The trails tested us and repeatedly tempted us to stop and play
It needs to be said that the Ullswater bridleway is not suitable for beginners or riders whose bravado outstrips their skill. But, for an experienced rider, aware of his or her limitations, it's a fine linear playground which will test every skill. We found ourselves stopping regularly to re-try tempting but tricky sections which had stopped us first time.
But as time wore on, we knew that we had to keep moving. With the skies still heavy with cloud and rain, it would be getting dark by mid-afternoon. We pressed on, admiring the lake and landscape alike. Sandwick was reached and brief lunch-break taken as we looked out over the water at the gentler, farmland landscape which embraces the northern end of the lake.
Our path now lay away from the water and back into the steep-sided hills.
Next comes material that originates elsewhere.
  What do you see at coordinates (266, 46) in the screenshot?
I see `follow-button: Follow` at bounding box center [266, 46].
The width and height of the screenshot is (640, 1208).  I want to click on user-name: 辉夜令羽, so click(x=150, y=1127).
A couple of deserted miles along smooth tarmac roads took us into the heart of the tiny dead-end valley of Boredale. Symmetrical sides curve down from ridges on both sides of the valley. The valley goes nowhere, yet there is a bridleway which clings to its western side and climbs steadily to the skyline, far above the valley's end.
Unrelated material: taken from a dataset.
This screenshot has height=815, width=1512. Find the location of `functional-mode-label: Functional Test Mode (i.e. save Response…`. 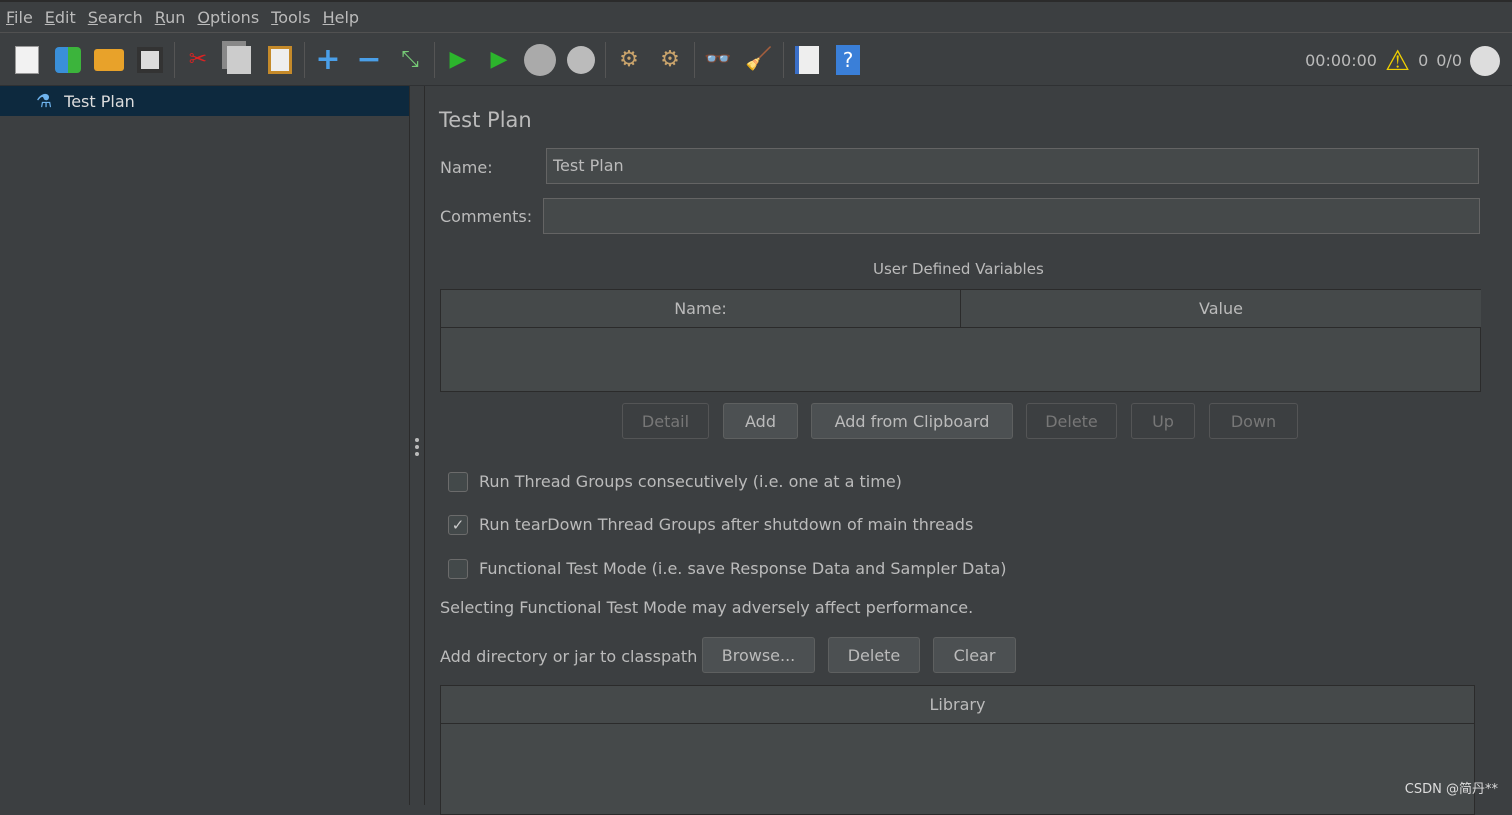

functional-mode-label: Functional Test Mode (i.e. save Response… is located at coordinates (743, 568).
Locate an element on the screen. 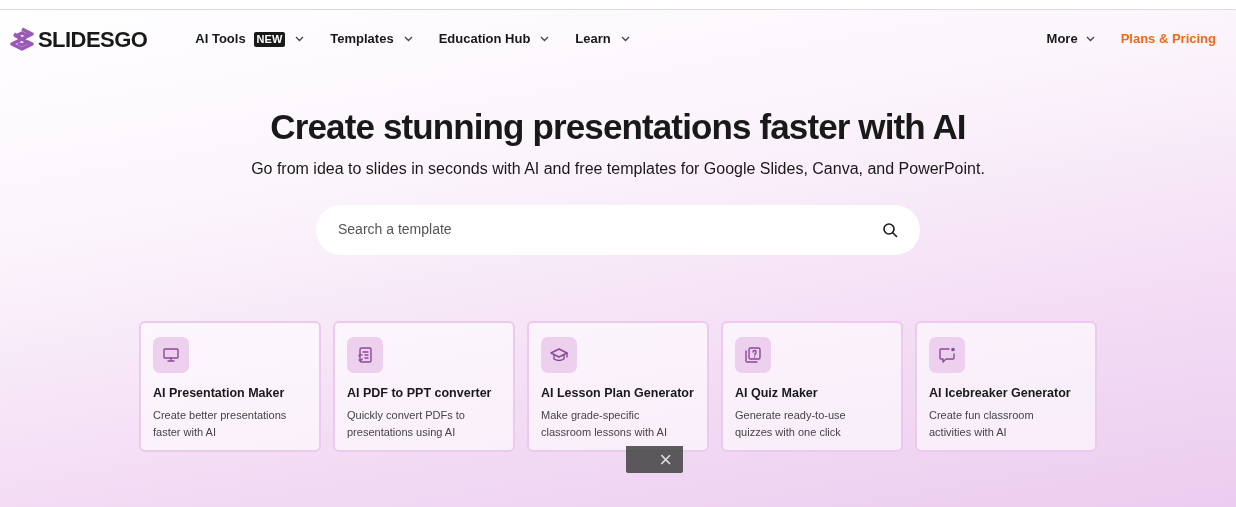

A farm stands at the head of the road and beyond that the bridleway begins. Gone are the rocks of the first half of the ride. Instead, this is a wide, grass covered lane which gradually steepens. It's easy to trace the route ahead as it soars to the horizon - you're left with a perspective not dissimilar to that enjoyed by a spider stuck at the end of a bath.
We climb towards the end of Boredale along a grassy bridleway
Although sodden, the trail wasn't muddy and the springy turf surface was as resilient and all-weather as the rock had been. But progress was slow as we crawled up the sapping climb. Eventually, we were forced to dismount and the final couple of hundred years was a scramble over rocks as the path cut a gulley through to the skyline.
Suddenly we were out on the top, breathing hard, shoulders aching from carrying the bikes, but exhilarated by the prospect of a swooping downhill almost to the carpark - and by the biting wind which whipped handfuls of hail into our sweaty faces.
A quick check of the map is advisable here. The dip in the ridge high above the eastern flanks of Patterdale that we had reached is called Boredale Hause. There's a ruined building - Chapel in the hause - which provides a good landmark. Pass to the left of it and look for the path which descends almost due south and you are on the right track.
Boredale ends in a scramble to the skyline over rocks and scree
The descent back into Patterdale is rocky in places and requires care. Competent descenders will revel in its steepness and in good sight lines which allow you to pick up speed very easily. All too soon you're approaching the valley floor and the flat final section of bridleway into the tiny village of Hartsop, which is just yards from the carpark.
We finished wet, muddy, windblown and satisfied after a fine ride which only took two hours of actual riding time, but which we'd lingered over for some four hours.
This ride can be extended almost infinitely. High Street beckons the fit and the well equipped, but equally you can bypass Boredale and come back over the parallel valley of Martindale.
View Route: Map My Ride Link
As ever, plan your route carefully and take the precautions you would for any foray into high hills and mountains. This may only be a short ride, but much of it is in genuinely wild country well away from civilization and on bridleways which require skill and care to master. But, if you fancy a get away from it all ride which you can do all year round without being in the saddle all day, you can't beat these trails and this lovely corner of the Lakes.